Given instruction –
In the listing below, count the lines that contain the word "perform" and state only the number.

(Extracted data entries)
————

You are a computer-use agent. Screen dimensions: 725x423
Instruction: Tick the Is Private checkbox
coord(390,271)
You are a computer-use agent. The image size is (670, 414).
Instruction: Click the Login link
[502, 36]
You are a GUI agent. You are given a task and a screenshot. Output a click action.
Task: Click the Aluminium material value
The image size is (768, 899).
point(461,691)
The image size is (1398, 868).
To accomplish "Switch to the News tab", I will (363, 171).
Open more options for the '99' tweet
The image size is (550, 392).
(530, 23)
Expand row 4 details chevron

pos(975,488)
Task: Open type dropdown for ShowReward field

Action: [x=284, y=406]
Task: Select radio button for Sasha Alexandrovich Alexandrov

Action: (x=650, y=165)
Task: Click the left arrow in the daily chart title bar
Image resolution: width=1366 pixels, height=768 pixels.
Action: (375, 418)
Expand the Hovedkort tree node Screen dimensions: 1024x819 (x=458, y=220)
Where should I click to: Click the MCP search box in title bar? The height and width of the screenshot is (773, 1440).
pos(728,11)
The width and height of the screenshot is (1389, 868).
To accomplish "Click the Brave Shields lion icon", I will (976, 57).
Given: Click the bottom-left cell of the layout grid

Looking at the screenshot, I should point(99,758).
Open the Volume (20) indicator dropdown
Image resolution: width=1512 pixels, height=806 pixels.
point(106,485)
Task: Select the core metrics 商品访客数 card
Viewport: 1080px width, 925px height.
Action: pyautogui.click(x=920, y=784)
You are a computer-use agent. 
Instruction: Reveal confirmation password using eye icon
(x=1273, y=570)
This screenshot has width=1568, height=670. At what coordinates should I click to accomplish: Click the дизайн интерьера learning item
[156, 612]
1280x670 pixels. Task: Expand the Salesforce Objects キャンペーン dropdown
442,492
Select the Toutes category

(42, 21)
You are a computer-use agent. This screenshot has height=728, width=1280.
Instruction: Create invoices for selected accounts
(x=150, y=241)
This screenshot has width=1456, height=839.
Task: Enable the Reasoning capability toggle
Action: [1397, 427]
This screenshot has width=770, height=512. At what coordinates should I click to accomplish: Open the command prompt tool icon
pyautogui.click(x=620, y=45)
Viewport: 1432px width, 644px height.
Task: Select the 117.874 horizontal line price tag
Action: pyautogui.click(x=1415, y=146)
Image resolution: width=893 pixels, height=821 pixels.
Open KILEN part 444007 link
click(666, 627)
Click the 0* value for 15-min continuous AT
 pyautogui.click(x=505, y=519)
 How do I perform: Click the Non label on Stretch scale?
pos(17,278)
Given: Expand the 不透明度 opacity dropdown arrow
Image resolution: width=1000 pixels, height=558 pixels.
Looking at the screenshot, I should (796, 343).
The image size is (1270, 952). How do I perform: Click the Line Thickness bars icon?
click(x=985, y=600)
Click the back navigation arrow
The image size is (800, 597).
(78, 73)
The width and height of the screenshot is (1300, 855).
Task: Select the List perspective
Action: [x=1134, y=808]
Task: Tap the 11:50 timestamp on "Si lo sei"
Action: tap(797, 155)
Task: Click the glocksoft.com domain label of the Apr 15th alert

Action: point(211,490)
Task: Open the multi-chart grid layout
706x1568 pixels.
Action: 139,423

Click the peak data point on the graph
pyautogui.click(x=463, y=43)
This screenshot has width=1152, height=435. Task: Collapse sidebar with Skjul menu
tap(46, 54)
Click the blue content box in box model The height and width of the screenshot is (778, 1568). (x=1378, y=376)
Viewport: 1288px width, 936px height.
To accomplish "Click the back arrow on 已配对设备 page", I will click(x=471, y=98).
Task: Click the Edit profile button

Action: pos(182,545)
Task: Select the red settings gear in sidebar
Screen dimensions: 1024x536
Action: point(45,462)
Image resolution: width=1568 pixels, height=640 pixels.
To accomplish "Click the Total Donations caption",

————

Task response –
2